*Data excerpts*.
····················

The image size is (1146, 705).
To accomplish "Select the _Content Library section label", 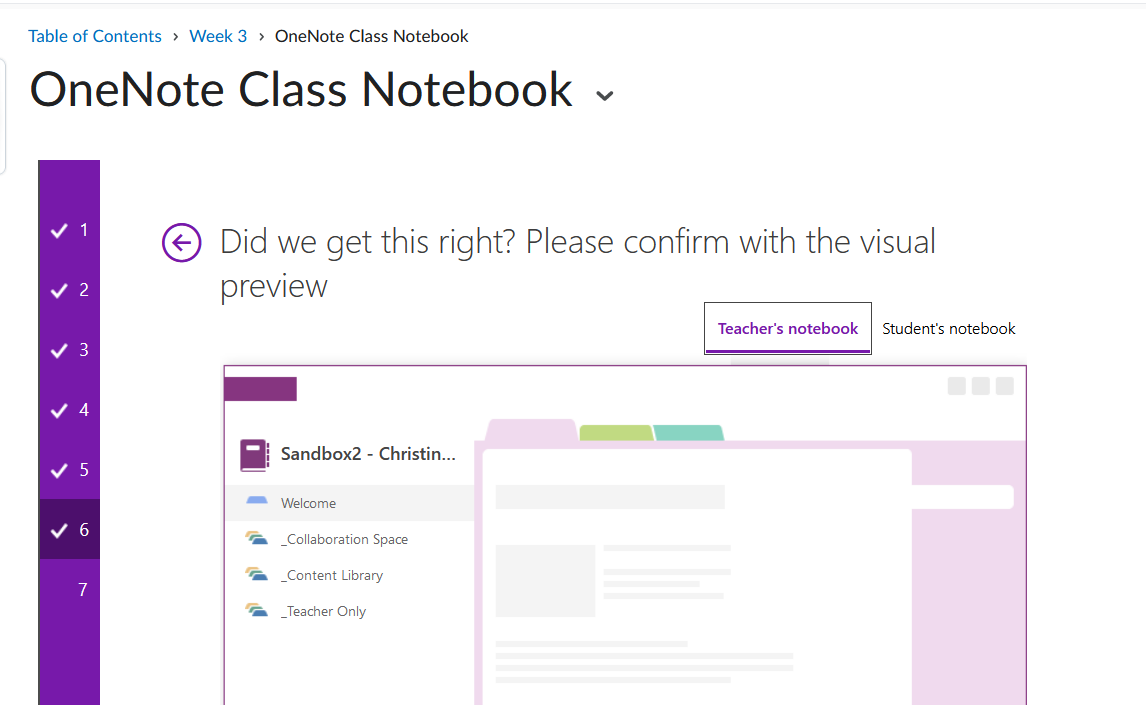I will [334, 575].
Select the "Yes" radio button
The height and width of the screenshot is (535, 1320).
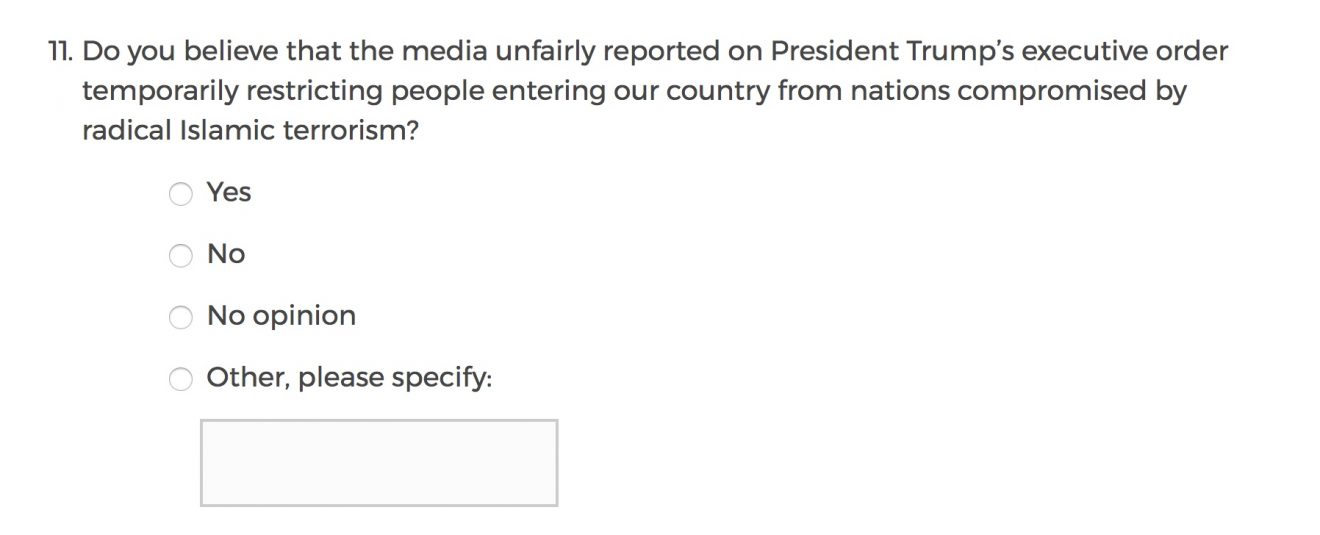180,194
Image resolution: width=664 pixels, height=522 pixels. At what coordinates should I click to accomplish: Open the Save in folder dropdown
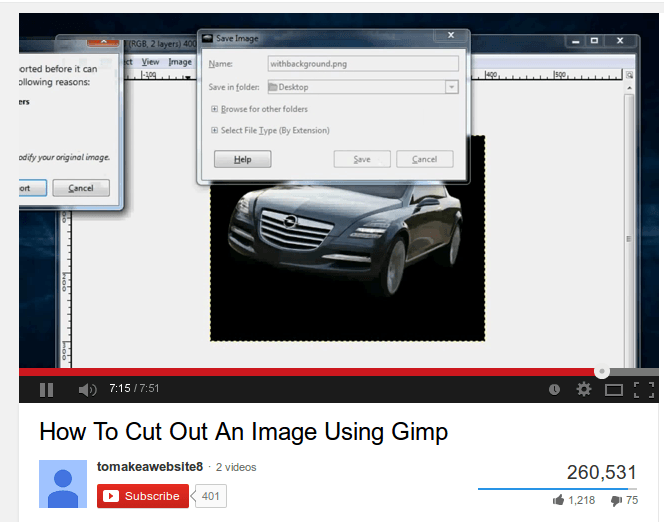coord(452,87)
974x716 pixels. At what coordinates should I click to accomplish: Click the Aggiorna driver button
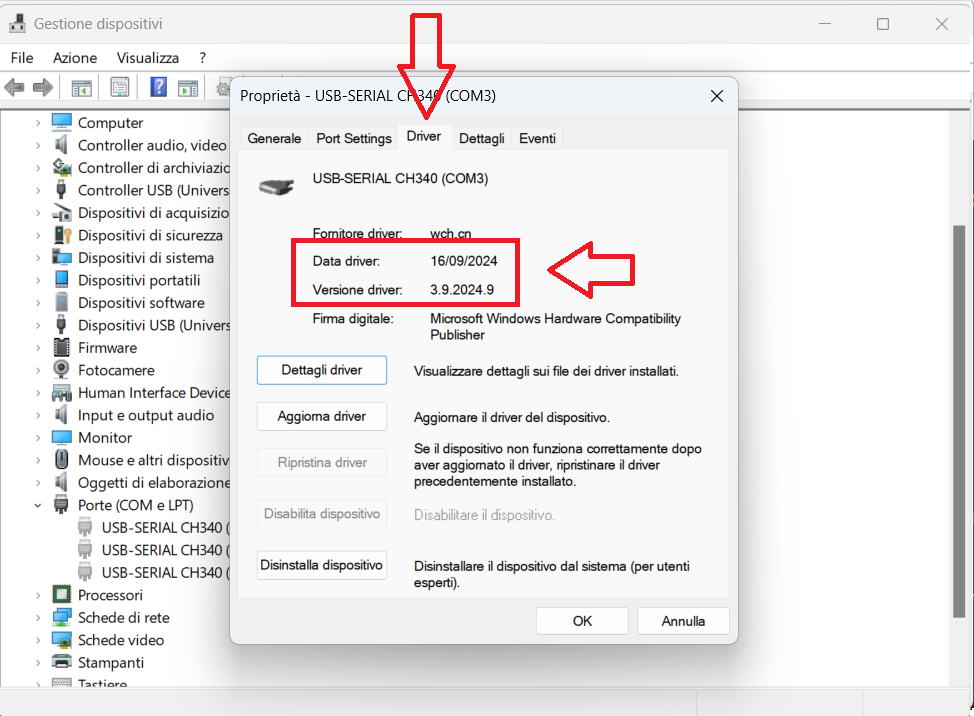click(x=321, y=416)
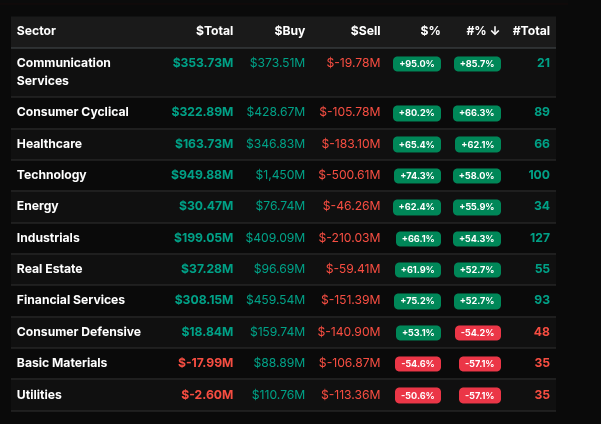Click the +95.0% green badge
Image resolution: width=601 pixels, height=424 pixels.
417,63
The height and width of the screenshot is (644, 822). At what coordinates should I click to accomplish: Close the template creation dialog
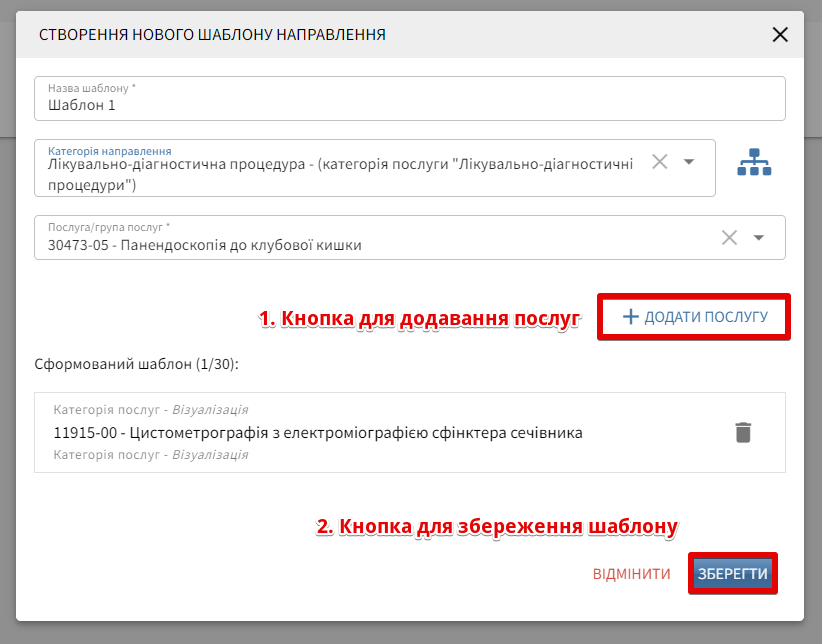pos(781,35)
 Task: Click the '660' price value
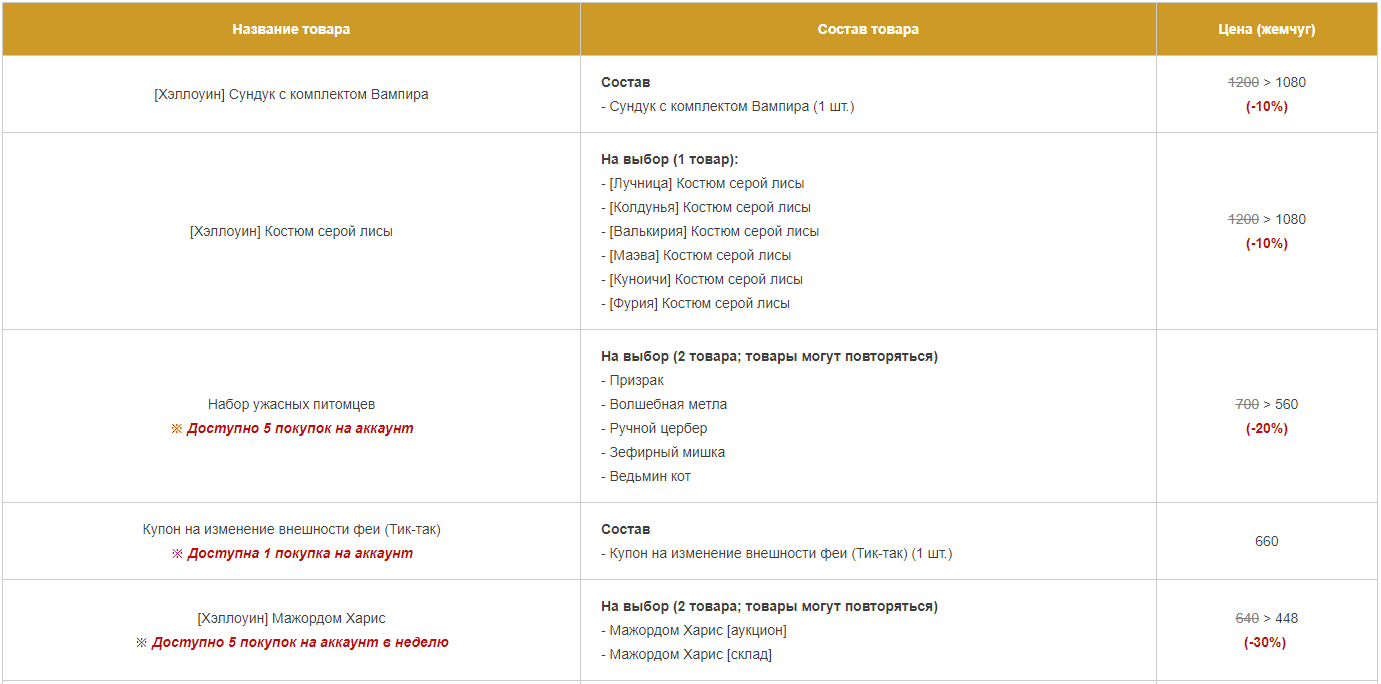click(x=1267, y=541)
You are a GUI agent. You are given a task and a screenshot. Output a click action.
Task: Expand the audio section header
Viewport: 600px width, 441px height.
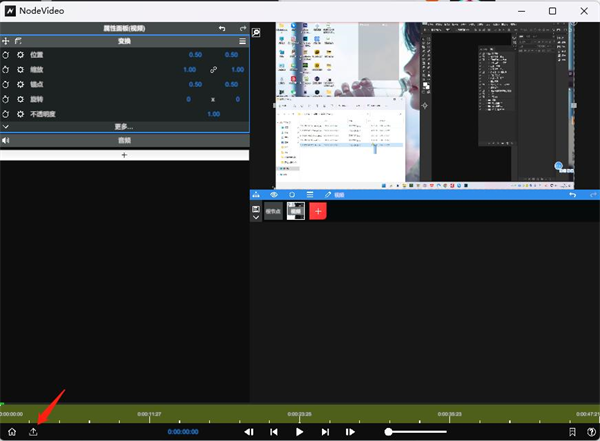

····················

*WORK REQUIRED*. With the pictures left out, copy exactly the lines above from the line containing "Image resolution: width=664" through the last line of the entries.

*ANSWER SPACE*.
Image resolution: width=664 pixels, height=522 pixels. At what coordinates should I click to accomplish: Open the Save in folder dropdown
coord(452,87)
974x716 pixels. At what coordinates should I click to accomplish: Click the Aggiorna driver button
click(x=321, y=416)
Click the +95.0% green badge
Image resolution: width=601 pixels, height=424 pixels.
417,63
The height and width of the screenshot is (644, 822). At what coordinates should I click to accomplish: Close the template creation dialog
pos(781,35)
 Task: Click the '660' price value
click(x=1267, y=541)
You are a GUI agent. You are given a task and a screenshot. Output a click action.
Task: Expand the audio section header
Viewport: 600px width, 441px height.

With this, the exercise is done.